[Stored items]
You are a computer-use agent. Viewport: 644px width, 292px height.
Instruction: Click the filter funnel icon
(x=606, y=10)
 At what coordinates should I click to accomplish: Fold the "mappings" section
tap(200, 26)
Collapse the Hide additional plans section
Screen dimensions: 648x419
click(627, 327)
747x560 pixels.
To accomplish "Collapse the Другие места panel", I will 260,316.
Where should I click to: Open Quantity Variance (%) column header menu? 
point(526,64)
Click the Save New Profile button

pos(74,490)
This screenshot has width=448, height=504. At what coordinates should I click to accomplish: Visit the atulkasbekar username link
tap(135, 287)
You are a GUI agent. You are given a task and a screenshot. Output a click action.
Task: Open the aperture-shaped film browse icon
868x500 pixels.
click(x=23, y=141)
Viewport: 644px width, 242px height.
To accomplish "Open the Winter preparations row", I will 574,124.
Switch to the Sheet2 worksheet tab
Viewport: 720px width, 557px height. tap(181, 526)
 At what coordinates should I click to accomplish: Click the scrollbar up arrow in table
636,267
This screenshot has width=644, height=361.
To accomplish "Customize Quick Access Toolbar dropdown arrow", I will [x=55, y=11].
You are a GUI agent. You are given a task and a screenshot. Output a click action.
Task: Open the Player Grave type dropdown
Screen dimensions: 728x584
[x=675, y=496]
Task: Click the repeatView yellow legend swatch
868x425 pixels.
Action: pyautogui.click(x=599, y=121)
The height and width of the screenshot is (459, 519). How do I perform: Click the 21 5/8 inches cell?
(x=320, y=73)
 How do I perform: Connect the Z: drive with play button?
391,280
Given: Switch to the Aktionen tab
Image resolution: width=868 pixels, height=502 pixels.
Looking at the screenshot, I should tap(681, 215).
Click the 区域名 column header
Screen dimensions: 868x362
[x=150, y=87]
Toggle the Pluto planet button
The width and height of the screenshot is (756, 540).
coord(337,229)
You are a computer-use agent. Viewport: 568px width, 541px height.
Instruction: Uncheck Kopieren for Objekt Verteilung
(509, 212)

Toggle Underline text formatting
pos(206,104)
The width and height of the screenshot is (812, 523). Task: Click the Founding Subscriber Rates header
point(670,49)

**ABOUT THIS TASK**: Each record above should be restated word for word.

**RESULT FOR THIS EXERCISE**:
You are a computer-use agent. Viewport: 644px width, 292px height.
Instruction: Click the filter funnel icon
(x=606, y=10)
 At what coordinates should I click to accomplish: Fold the "mappings" section
tap(200, 26)
Collapse the Hide additional plans section
Screen dimensions: 648x419
click(627, 327)
747x560 pixels.
To accomplish "Collapse the Другие места panel", I will 260,316.
Where should I click to: Open Quantity Variance (%) column header menu? 
point(526,64)
Click the Save New Profile button

pos(74,490)
This screenshot has width=448, height=504. At what coordinates should I click to accomplish: Visit the atulkasbekar username link
tap(135, 287)
You are a GUI agent. You are given a task and a screenshot. Output a click action.
Task: Open the aperture-shaped film browse icon
868x500 pixels.
click(x=23, y=141)
Viewport: 644px width, 242px height.
To accomplish "Open the Winter preparations row", I will 574,124.
Switch to the Sheet2 worksheet tab
Viewport: 720px width, 557px height. tap(181, 526)
 At what coordinates should I click to accomplish: Click the scrollbar up arrow in table
636,267
This screenshot has width=644, height=361.
To accomplish "Customize Quick Access Toolbar dropdown arrow", I will [x=55, y=11].
You are a GUI agent. You are given a task and a screenshot. Output a click action.
Task: Open the Player Grave type dropdown
Screen dimensions: 728x584
[x=675, y=496]
Task: Click the repeatView yellow legend swatch
868x425 pixels.
Action: pyautogui.click(x=599, y=121)
The height and width of the screenshot is (459, 519). How do I perform: Click the 21 5/8 inches cell?
(x=320, y=73)
 How do I perform: Connect the Z: drive with play button?
391,280
Given: Switch to the Aktionen tab
Image resolution: width=868 pixels, height=502 pixels.
Looking at the screenshot, I should tap(681, 215).
Click the 区域名 column header
Screen dimensions: 868x362
[x=150, y=87]
Toggle the Pluto planet button
The width and height of the screenshot is (756, 540).
coord(337,229)
You are a computer-use agent. Viewport: 568px width, 541px height.
Instruction: Uncheck Kopieren for Objekt Verteilung
(509, 212)

Toggle Underline text formatting
pos(206,104)
The width and height of the screenshot is (812, 523). Task: Click the Founding Subscriber Rates header
point(670,49)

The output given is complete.